This time last summer I was yearning for rain. There were dry weeks. Months. Mornings I’d wake to the clear blue sky and I’d begin the watering early, before the sun was up. This time last summer I was picking buckets of tomatoes and beans. The tomatillos were 7 feet tall.
This year the days are mostly grey. I think there might be one tomato just beginning to ripen. Beans are in flower. Tomatillos are perhaps a foot and a half tall — a couple of them. The others — and to be fair, these were only discovered in the compost a week or two ago — are maybe 10 inches.
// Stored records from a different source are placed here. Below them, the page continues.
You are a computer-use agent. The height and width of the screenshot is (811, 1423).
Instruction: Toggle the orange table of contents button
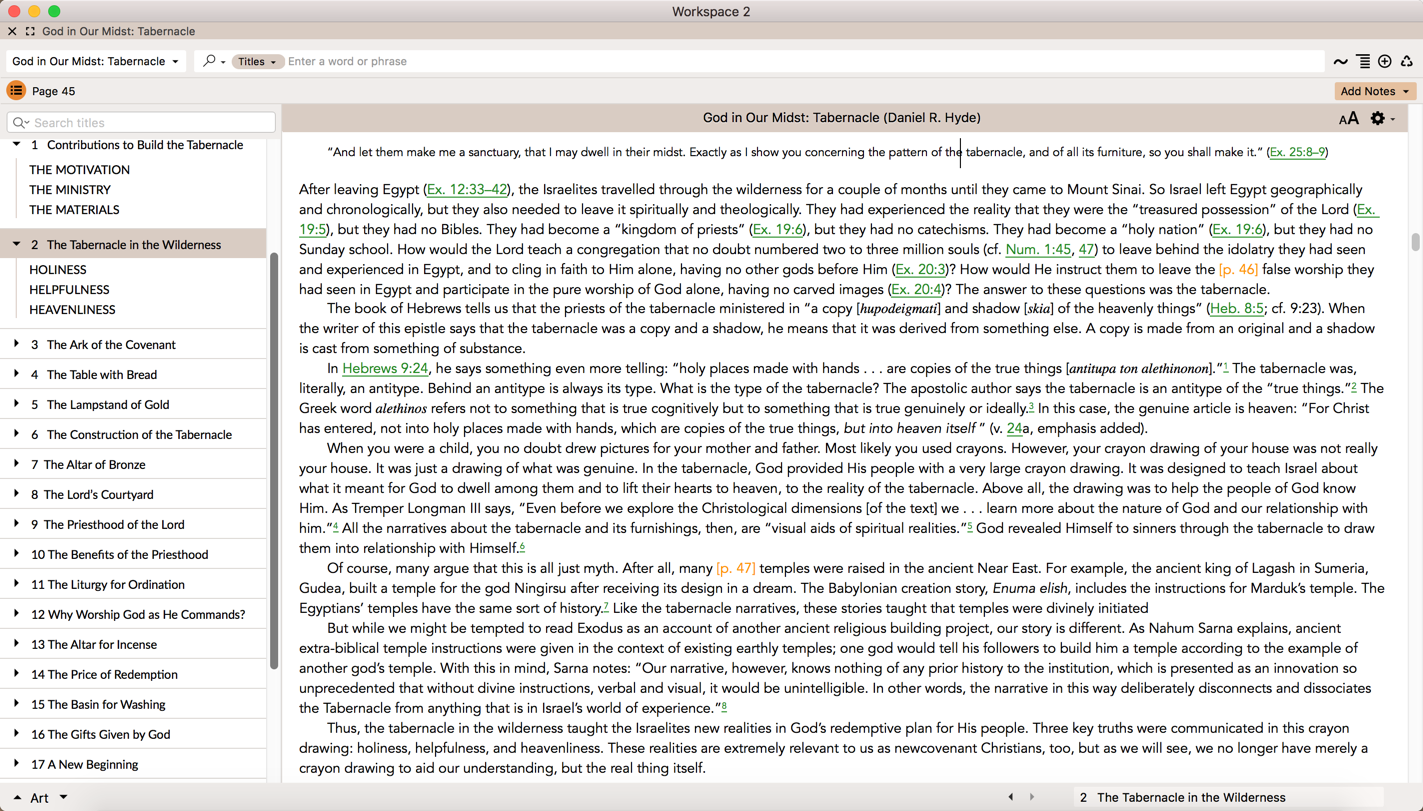coord(16,91)
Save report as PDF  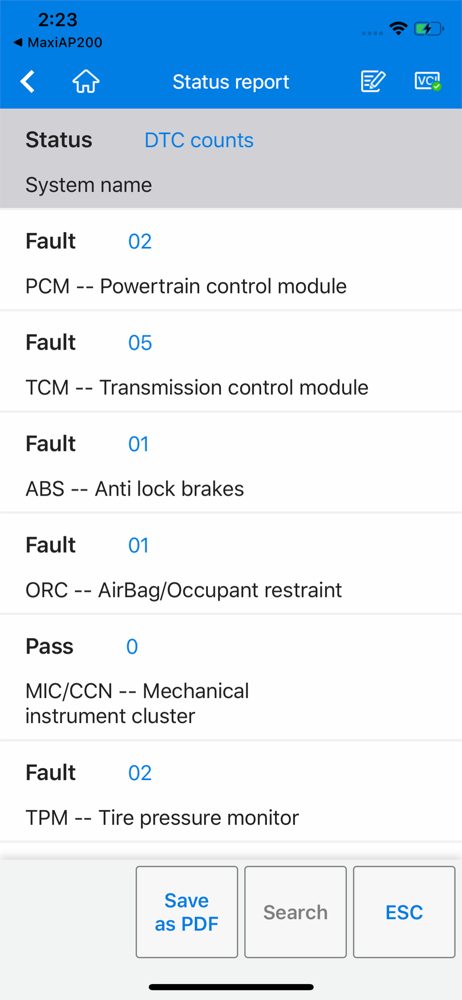(x=187, y=912)
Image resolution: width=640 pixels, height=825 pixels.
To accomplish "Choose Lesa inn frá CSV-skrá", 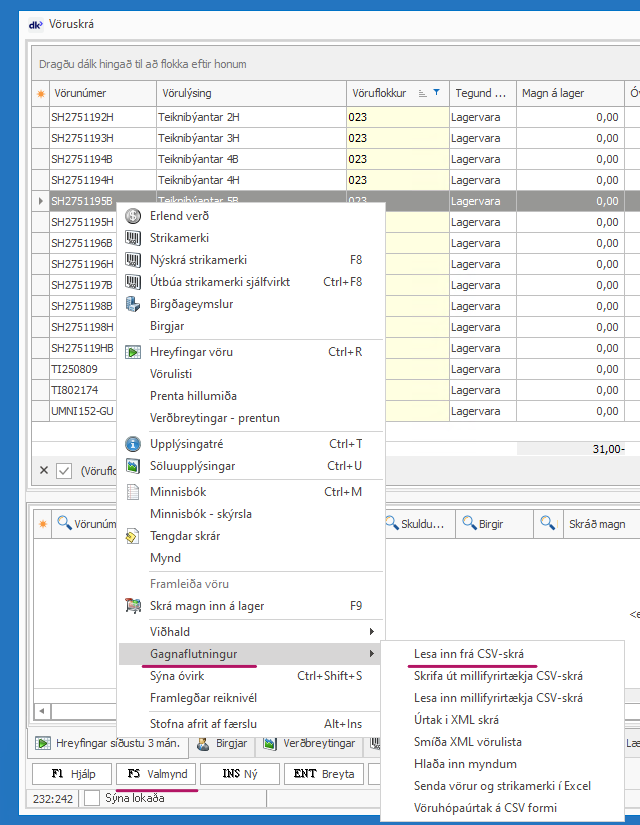I will coord(469,654).
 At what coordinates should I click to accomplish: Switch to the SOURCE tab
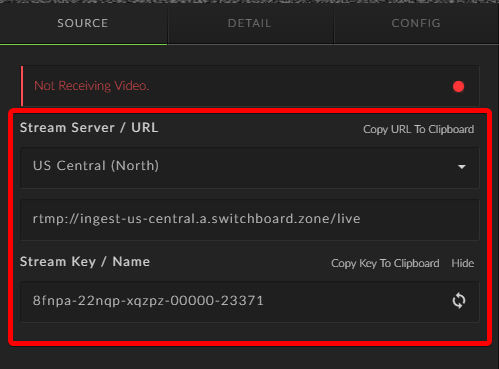[83, 23]
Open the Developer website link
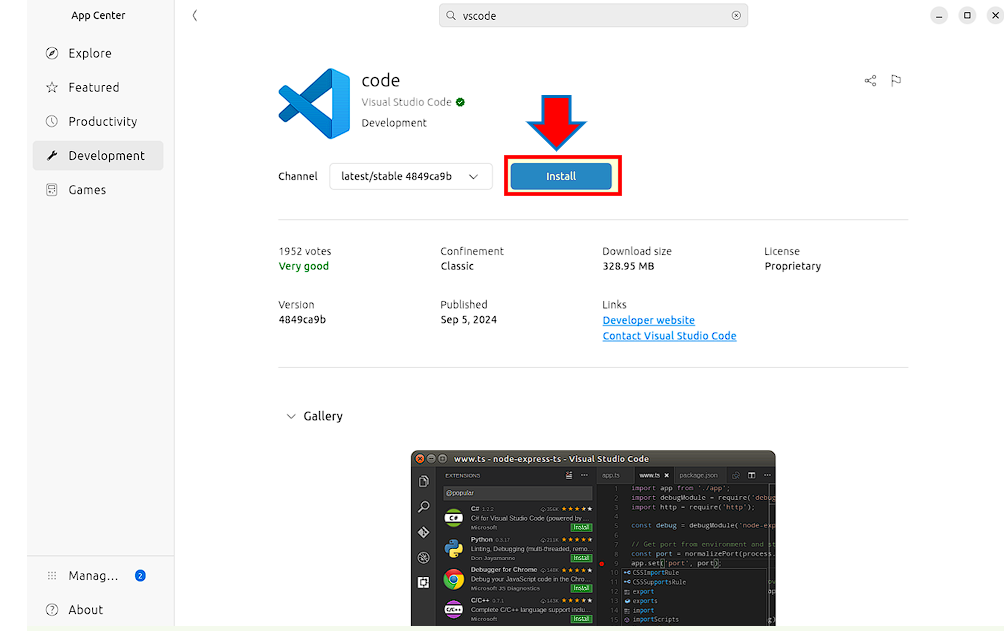This screenshot has width=1004, height=631. pos(648,321)
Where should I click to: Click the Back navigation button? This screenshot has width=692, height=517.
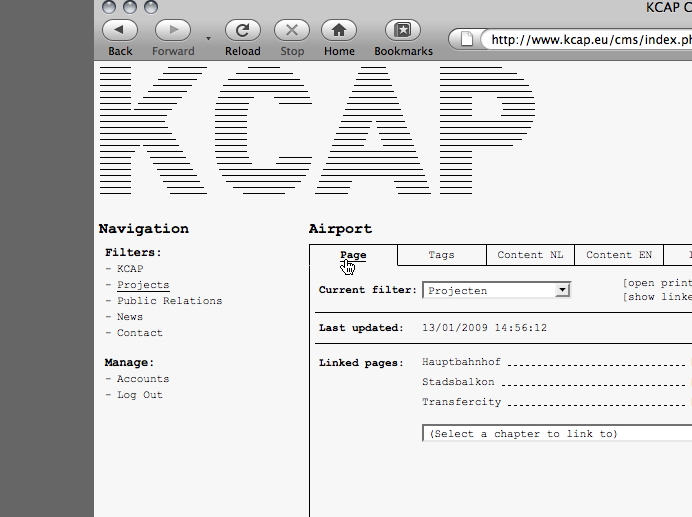[x=120, y=31]
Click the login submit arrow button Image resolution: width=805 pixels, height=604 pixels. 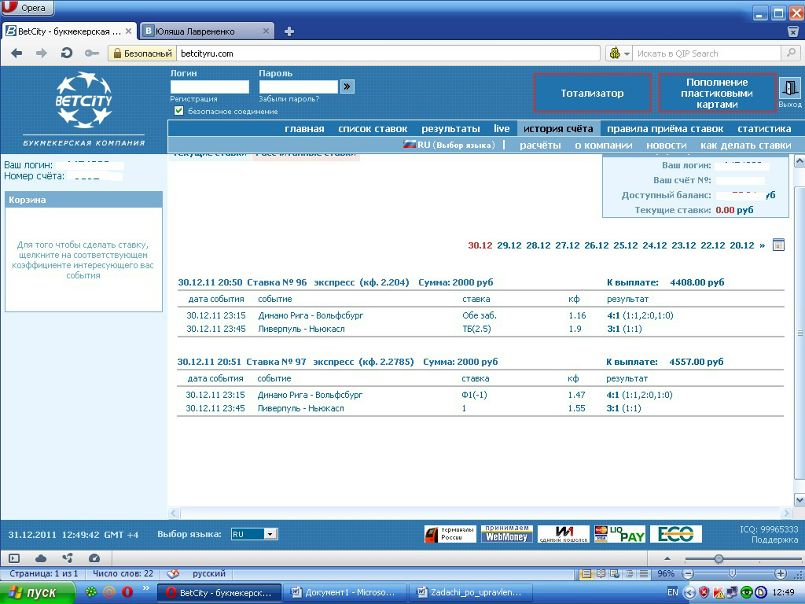coord(347,87)
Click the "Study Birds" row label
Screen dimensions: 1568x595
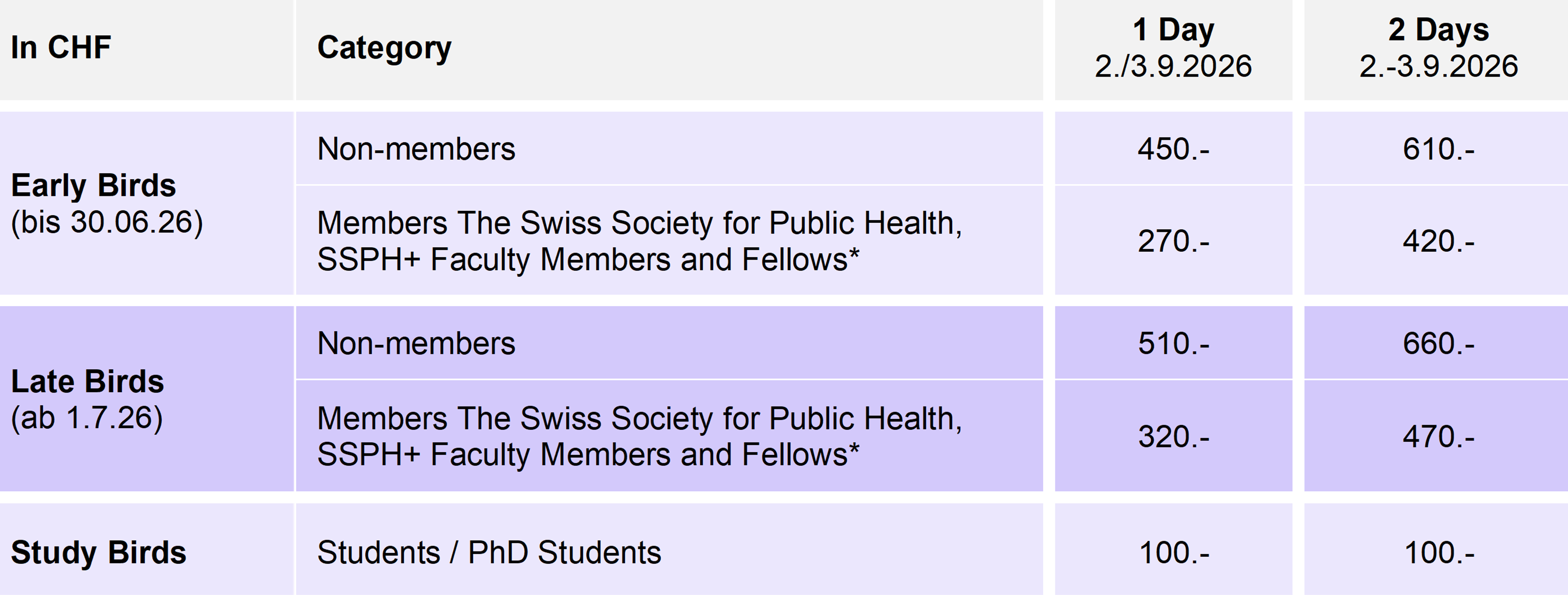point(99,552)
So the sky changes. The garden is different. In some ways everything is different. With that grey sky comes a series of small dark shadows. Some of them are personal and some of them are global and I’m not sure where the division is right now. Or if there even is one. Or what to do. The clouds cover the sun most days. Their darkness is, I hope, momentary. Transitory. Yesterday when I woke, the sky was grey again. And I didn’t want to stay home, looking out at it, trying to shake its affect. Turning on the news every hour. Let’s get the mid-morning ferry to Powell River, I said, and so we did. I love the ferry from Earls Cove to Saltery Bay. Sometimes we see porpoises, but not yesterday. But the mountains, the water coming down off them in silver falls, a few eagles, isolated cabins on points of land. Groves of arbutus on south-facing islands.
We drove as far as Okeover Inlet, Lucinda Williams on the stereo, to the Laughing Oyster for lunch. It has the feel of the old coast — its deck of weathered wood, its view over water
And somehow the clouds were not quite so dark as those at home. (See that little strand of blue, stitching land to land across water?) I felt I could see as far north as anyone could want and the food was wonderful, particularly this lemon semifreddo I had for dessert.
And the ferry home was that old familiar route, past Nelson Island, and through Agamemnon Channel.
Lookin’ out the window
Little bit of dirt mixed with tears
Car wheels on a gravel road
It was our gravel driveway, the car wheels bringing us home, and they were my tears at bedtime, for all that could not be clear and blue, a sky, a world, a darkness as clouds blocked out the sun.